• _CONSEGNA A_:
Ricopia senza modifiche il tratto delle righe di dati più sotto che comincia con la riga contenente "coordinates (16, 104)." e termina con quella contenente "coordinates (24, 593).", entrambe comprese.

Le tutele collettive modificano, inevitabilmente e dinamicamente, il paradigma statico della responsabilità civile, ponendone in moto la completa rivisitazione nel segno dell’effettività dei rimedi, nei quali si trovano inscindibilmente (e finalmente) rifusi profili sostanziali e processuali, artificiosamente disgiunti negli svolgimenti storici dei Paesi di civil law.

Nel sistema dei rimedi per condotte plurioffensive non ci si può accontentare di strumenti meramente compensativi, che non funzionano e mettono in crisi la praticabilità stessa della tutela collettiva. La plurioffensività è fisiologicamente contrassegnata dalla tendenza alla ripetitività del pregiudizio e questo impone di perseguire l’effetto deterrente costituito dal costo dell’illecito, posto che la stessa idea di deterrenza altro non è che il mezzo per impedire che l’illecito si risolva in un lucro per il danneggiante (18).

Gli è che, allo stato delle cose, l’azione collettiva risarcitoria e/o restitutoria di cui agli artt. 840 bis ss. c.p.c. è uno strumento spuntato, anche nella versione europea di cui alla direttiva UE 2020/1828, recepita negli artt. 140 ter ss. cod. cons., che discorrono – et pour cause, dopo quanto detto – di «provvedimento compensativo» (art. 140-quater, comma 1, lett. e), rifuggendo da ogni possibile funzione sanzionatoria e, così, deterrente del risarcimento di punitive damages.

L’azione di classe europea: «much ado about nothing»?

Come accennato, con d.lgs. 28/2023, in attuazione della delega conferita con legge di delegazione europea n. 127/2022, è stata recepita la direttiva 2020/1828/UE, che disciplina l’azione rappresentativa europea, esperibile soltanto dagli enti legittimati, al fine di ottenere provvedimenti inibitori e/o compensativi a tutela degli interessi collettivi dei consumatori, nel caso di violazione delle disposizioni del diritto UE.

Sono stati così introdotti nel codice del consumo, a far tempo dal 25 giugno 2023 (29), gli artt. da 140-ter a 140-quaterdeciesnella Parte V («Associazioni dei consumatori e accesso alla giustizia»), Titolo II.1 («Azioni rappresentative a tutela degli interessi collettivi dei consumatori»), nonché l’allegato II septies, che elenca le disposizioni europee, la cui violazione legittima gli enti esponenziali indicati negli artt. 137, 140-quater e 140-quinquiescod. cons. – e soltanto questi enti, non i consumatori uti singuli, a differenza di quel che prevedono gli artt. 840-bis e ss. e l’art. 840 sexiesdecies c.p.c. per le azioni collettive, tanto risarcitorie/restitutorie quanto inibitorie, anche senza rivestire la qualifica di consumatori – a proporre azioni rappresentative degli interessi dei consumatori, nelle sole materie di cui all’allegato II-septies cod. cons., finalizzate a ottenere un provvedimento inibitorio o un provvedimento compensativo, cioè restituzioni e/o risarcimenti (meramente compensativi e non ‘punitivi’).

• _DATI_:
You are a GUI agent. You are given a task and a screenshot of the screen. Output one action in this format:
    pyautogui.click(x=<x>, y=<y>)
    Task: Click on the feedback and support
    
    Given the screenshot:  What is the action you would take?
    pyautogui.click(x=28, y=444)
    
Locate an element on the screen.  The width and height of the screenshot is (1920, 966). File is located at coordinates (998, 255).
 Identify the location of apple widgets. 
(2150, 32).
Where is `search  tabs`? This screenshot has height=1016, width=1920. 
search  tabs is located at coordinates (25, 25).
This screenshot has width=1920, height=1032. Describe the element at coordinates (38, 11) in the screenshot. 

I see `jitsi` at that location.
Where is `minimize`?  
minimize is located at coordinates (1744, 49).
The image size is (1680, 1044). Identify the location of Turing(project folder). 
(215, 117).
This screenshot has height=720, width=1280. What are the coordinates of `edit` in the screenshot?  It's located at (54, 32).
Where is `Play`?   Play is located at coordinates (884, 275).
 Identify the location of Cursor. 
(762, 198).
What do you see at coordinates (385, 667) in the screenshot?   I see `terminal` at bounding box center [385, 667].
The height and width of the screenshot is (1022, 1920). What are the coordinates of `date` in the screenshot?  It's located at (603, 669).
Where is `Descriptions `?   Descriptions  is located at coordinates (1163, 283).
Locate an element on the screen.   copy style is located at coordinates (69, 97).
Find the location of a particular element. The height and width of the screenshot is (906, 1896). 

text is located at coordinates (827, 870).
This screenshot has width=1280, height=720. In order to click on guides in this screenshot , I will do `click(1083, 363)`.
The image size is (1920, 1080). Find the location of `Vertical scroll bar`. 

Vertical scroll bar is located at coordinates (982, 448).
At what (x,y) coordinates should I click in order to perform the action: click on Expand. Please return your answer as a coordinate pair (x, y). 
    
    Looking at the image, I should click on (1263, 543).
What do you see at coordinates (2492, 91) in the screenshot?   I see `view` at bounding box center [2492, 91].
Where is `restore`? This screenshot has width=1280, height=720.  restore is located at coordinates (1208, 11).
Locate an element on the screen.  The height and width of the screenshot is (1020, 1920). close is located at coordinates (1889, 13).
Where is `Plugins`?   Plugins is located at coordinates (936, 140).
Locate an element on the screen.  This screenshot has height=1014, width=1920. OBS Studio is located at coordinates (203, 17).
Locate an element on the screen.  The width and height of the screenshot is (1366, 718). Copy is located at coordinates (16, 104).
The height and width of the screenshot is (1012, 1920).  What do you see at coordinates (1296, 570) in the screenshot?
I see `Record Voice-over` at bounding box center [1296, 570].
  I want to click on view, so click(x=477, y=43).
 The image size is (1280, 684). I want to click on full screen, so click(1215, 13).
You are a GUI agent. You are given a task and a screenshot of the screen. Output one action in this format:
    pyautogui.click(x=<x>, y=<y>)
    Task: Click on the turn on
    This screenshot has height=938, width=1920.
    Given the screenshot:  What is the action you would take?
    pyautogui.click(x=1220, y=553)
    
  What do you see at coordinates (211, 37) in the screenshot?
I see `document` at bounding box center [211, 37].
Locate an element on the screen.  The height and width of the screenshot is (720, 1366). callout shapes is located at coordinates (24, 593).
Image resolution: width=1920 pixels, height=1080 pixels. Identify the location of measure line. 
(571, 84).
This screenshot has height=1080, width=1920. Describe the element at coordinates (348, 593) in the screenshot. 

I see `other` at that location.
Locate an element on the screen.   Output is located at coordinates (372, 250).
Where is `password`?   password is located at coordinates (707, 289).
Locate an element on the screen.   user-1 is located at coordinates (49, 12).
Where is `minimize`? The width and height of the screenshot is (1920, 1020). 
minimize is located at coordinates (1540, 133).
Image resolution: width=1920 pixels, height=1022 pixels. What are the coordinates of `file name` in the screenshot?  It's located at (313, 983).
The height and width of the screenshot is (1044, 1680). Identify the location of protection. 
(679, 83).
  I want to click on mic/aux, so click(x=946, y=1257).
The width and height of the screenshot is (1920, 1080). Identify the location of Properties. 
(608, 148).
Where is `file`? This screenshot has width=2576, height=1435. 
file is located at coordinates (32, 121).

• _CONSEGNA B_:
Scrivi il seguito del testo sulle azioni collettive e rappresentative a tutela dei consumatori, partendo dopo l'ultima frase riportata.

• _RISPOSTA A_:
Locate an element on the screen.  The width and height of the screenshot is (1366, 718). Copy is located at coordinates (16, 104).
The height and width of the screenshot is (1012, 1920).  What do you see at coordinates (1296, 570) in the screenshot?
I see `Record Voice-over` at bounding box center [1296, 570].
  I want to click on view, so click(x=477, y=43).
 The image size is (1280, 684). I want to click on full screen, so click(1215, 13).
You are a GUI agent. You are given a task and a screenshot of the screen. Output one action in this format:
    pyautogui.click(x=<x>, y=<y>)
    Task: Click on the turn on
    This screenshot has height=938, width=1920.
    Given the screenshot:  What is the action you would take?
    pyautogui.click(x=1220, y=553)
    
  What do you see at coordinates (211, 37) in the screenshot?
I see `document` at bounding box center [211, 37].
Locate an element on the screen.  The height and width of the screenshot is (720, 1366). callout shapes is located at coordinates (24, 593).

• _RISPOSTA B_:
La direttiva 2020/1828, relativa alle azioni rappresentative a tutela degli interessi collettivi dei consumatori e che abroga e sostituisce la direttiva 2009/22/CE, declama di voler contribuire al funzionamento del mercato interno e al conseguimento di un livello elevato di protezione dei consumatori, consentendo a enti legittimati, che rappresentano gli interessi collettivi dei consumatori, di proporre azioni rappresentative per l’emanazione di provvedimenti inibitori e/o di provvedimenti compensativi, nei confronti di professionisti che violino le disposizioni del diritto UE in diversi settori rilevanti nel mercato comune (30).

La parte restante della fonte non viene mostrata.